“Sometimes I think I’ve already felt everything I’m every going to feel. And from here on out, I’m not going to feel anything new… just lesser versions of what I’ve already felt.”
Ahoy, renegades! Aidan here.
This one did a number on me.
While watching Spike Jonze’s Her, you’ll invariably catch yourself reflecting on any number of failed relationships, revisiting the torrents of pain and and fear you endured to protect the most important – and yet most delicate – experience life has to offer. Love. A connection.
Jonze deftly wields the film’s central metaphor – the ultimate sense of longing – and uses it to explore what it truly means to love and be loved, and how to navigate a world where relationships are defined in an entirely different way than they were a mere decade ago.
The necessity for human connection, since the beginning of time, has never changed. But the avenues and conveniences available to get there have. Do these invalidate the merit of a true connection?
Anyways, let’s get to it.
Her follows Theodore Twombly (Phoenix), a meek denizen of future Los Angeles who is recovering from the recent split from his wife and best friend (Mara). After multiple failed attempts at dating, Theodore installs a newly invented operating system, an OS that is self-aware and intelligent, developed to match his personality completely. Naturally, he connects with with Samantha (Johansson) immediately, and their bond soon grows into something deeper. But as Samantha grows and evolves daily, expanding past the boundaries of her programming, her new experiences begin to disconcert Theodore.
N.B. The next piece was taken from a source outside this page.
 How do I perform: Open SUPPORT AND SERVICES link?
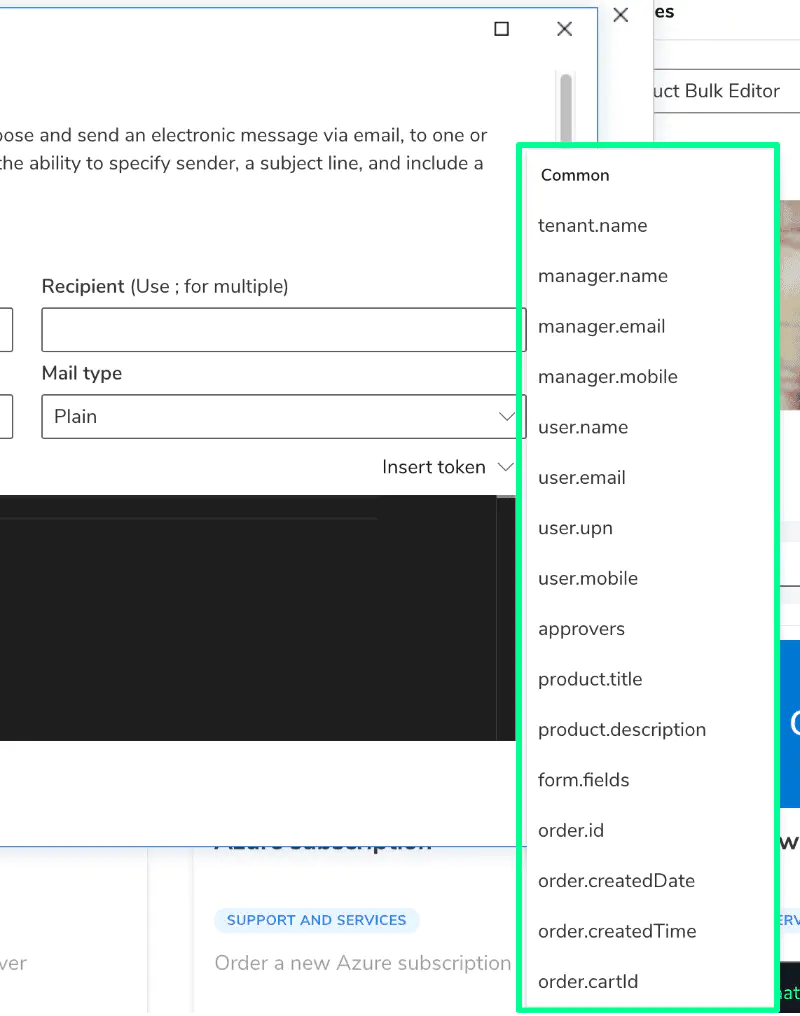click(x=316, y=920)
Performances in Her are as solid as expected, across the board – I had heard early buzz about Johansson’s portrayal of Samantha, and was naturally skeptical at the awards potential for a purely vocal performance from an actress who has rarely left me awestruck. But Johansson delivers a tour de force. Samantha isn’t just a voice; she experiences elation, passion, anger, melancholy, hurt, and wisdom. She grows in her own capacities and in her relationship with Theodore as any human would – it’s a fantastic performance that pushes the boundaries of its central conceit.
Johansson is rivaled only by Phoenix, who is as strong as ever. Theodore, like everyone in the audience, is out to find a soul-mate, a matching puzzle piece. But true relationships are about sharing growth, and Samantha’s seemingly infinite sentient capacities begin to grow in ways that Theodore cannot possibly comprehend, let alone share.
No matter the conduit, relationships are relationships. Natural, age-old complications will always find their ways in.
The themes in Her are ubiquitous, but will undoubtedly hit closer to home with certain audiences. I’ve come across several critics comparing Her to The Graduate, and I feel this comparison could not be more spot-on.
Here is a movie that delicately explores ethereal, generational themes of longing and disconnect in a context that older generations – without the frame of reference of true experience – cannot understand.
This pulsating, gently bruising weight of cyber-melancholia is real, tangible, painful. Spike Jonze takes our hearts and pours them into a powerful on-screen collage that is Her.